--- START ---

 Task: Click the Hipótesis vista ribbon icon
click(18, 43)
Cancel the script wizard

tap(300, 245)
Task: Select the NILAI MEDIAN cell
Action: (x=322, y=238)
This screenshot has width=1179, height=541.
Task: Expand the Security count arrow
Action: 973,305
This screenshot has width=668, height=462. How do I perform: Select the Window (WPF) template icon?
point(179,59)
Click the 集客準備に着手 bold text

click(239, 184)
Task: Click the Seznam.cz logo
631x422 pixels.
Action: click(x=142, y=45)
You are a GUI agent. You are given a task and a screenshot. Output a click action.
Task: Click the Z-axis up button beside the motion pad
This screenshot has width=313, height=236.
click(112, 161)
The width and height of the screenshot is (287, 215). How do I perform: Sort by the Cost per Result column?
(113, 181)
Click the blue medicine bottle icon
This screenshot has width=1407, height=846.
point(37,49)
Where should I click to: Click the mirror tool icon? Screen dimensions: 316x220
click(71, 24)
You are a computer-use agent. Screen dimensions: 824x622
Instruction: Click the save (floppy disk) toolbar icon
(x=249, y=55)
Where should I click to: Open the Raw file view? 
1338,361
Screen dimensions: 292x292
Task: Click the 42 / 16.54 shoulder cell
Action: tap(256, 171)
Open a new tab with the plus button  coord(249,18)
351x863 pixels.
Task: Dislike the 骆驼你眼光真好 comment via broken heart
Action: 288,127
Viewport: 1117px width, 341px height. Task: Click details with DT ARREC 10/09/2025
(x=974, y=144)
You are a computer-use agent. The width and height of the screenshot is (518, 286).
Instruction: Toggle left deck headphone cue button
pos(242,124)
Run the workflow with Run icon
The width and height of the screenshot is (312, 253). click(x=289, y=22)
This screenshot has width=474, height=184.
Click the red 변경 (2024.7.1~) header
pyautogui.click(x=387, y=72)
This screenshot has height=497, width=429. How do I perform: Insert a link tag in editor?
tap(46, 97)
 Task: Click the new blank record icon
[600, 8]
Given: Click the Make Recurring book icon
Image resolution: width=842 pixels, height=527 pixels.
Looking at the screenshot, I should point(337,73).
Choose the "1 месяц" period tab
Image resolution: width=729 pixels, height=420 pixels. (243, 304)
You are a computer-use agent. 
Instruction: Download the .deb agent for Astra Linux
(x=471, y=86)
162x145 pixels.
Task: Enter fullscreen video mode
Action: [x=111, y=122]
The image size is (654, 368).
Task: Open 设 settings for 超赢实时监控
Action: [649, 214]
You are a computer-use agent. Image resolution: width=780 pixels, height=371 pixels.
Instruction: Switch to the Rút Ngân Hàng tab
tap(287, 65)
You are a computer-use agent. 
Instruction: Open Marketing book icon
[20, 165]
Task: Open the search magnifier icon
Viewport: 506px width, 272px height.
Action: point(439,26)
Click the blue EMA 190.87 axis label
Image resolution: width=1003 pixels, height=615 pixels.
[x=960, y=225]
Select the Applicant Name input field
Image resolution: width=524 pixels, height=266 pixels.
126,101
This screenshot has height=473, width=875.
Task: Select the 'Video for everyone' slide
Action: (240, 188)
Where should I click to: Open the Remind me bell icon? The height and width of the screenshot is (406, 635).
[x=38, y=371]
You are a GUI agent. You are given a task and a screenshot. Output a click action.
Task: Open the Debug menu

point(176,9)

--- END ---

Output all the lines above, matching them word for word.

 Task: Click the Hipótesis vista ribbon icon
click(18, 43)
Cancel the script wizard

tap(300, 245)
Task: Select the NILAI MEDIAN cell
Action: (x=322, y=238)
This screenshot has width=1179, height=541.
Task: Expand the Security count arrow
Action: 973,305
This screenshot has width=668, height=462. How do I perform: Select the Window (WPF) template icon?
point(179,59)
Click the 集客準備に着手 bold text

click(239, 184)
Task: Click the Seznam.cz logo
631x422 pixels.
Action: click(x=142, y=45)
You are a GUI agent. You are given a task and a screenshot. Output a click action.
Task: Click the Z-axis up button beside the motion pad
This screenshot has width=313, height=236.
click(112, 161)
The width and height of the screenshot is (287, 215). How do I perform: Sort by the Cost per Result column?
(113, 181)
Click the blue medicine bottle icon
This screenshot has width=1407, height=846.
point(37,49)
Where should I click to: Click the mirror tool icon? Screen dimensions: 316x220
click(71, 24)
You are a computer-use agent. Screen dimensions: 824x622
Instruction: Click the save (floppy disk) toolbar icon
(x=249, y=55)
Where should I click to: Open the Raw file view? 
1338,361
Screen dimensions: 292x292
Task: Click the 42 / 16.54 shoulder cell
Action: tap(256, 171)
Open a new tab with the plus button  coord(249,18)
351x863 pixels.
Task: Dislike the 骆驼你眼光真好 comment via broken heart
Action: 288,127
Viewport: 1117px width, 341px height. Task: Click details with DT ARREC 10/09/2025
(x=974, y=144)
You are a computer-use agent. The width and height of the screenshot is (518, 286).
Instruction: Toggle left deck headphone cue button
pos(242,124)
Run the workflow with Run icon
The width and height of the screenshot is (312, 253). click(x=289, y=22)
This screenshot has width=474, height=184.
Click the red 변경 (2024.7.1~) header
pyautogui.click(x=387, y=72)
This screenshot has height=497, width=429. How do I perform: Insert a link tag in editor?
tap(46, 97)
 Task: Click the new blank record icon
[600, 8]
Given: Click the Make Recurring book icon
Image resolution: width=842 pixels, height=527 pixels.
Looking at the screenshot, I should point(337,73).
Choose the "1 месяц" period tab
Image resolution: width=729 pixels, height=420 pixels. (243, 304)
You are a computer-use agent. 
Instruction: Download the .deb agent for Astra Linux
(x=471, y=86)
162x145 pixels.
Task: Enter fullscreen video mode
Action: [x=111, y=122]
The image size is (654, 368).
Task: Open 设 settings for 超赢实时监控
Action: [649, 214]
You are a computer-use agent. Image resolution: width=780 pixels, height=371 pixels.
Instruction: Switch to the Rút Ngân Hàng tab
tap(287, 65)
You are a computer-use agent. 
Instruction: Open Marketing book icon
[20, 165]
Task: Open the search magnifier icon
Viewport: 506px width, 272px height.
Action: point(439,26)
Click the blue EMA 190.87 axis label
Image resolution: width=1003 pixels, height=615 pixels.
[x=960, y=225]
Select the Applicant Name input field
Image resolution: width=524 pixels, height=266 pixels.
126,101
This screenshot has height=473, width=875.
Task: Select the 'Video for everyone' slide
Action: (240, 188)
Where should I click to: Open the Remind me bell icon? The height and width of the screenshot is (406, 635).
[x=38, y=371]
You are a GUI agent. You are given a task and a screenshot. Output a click action.
Task: Open the Debug menu

point(176,9)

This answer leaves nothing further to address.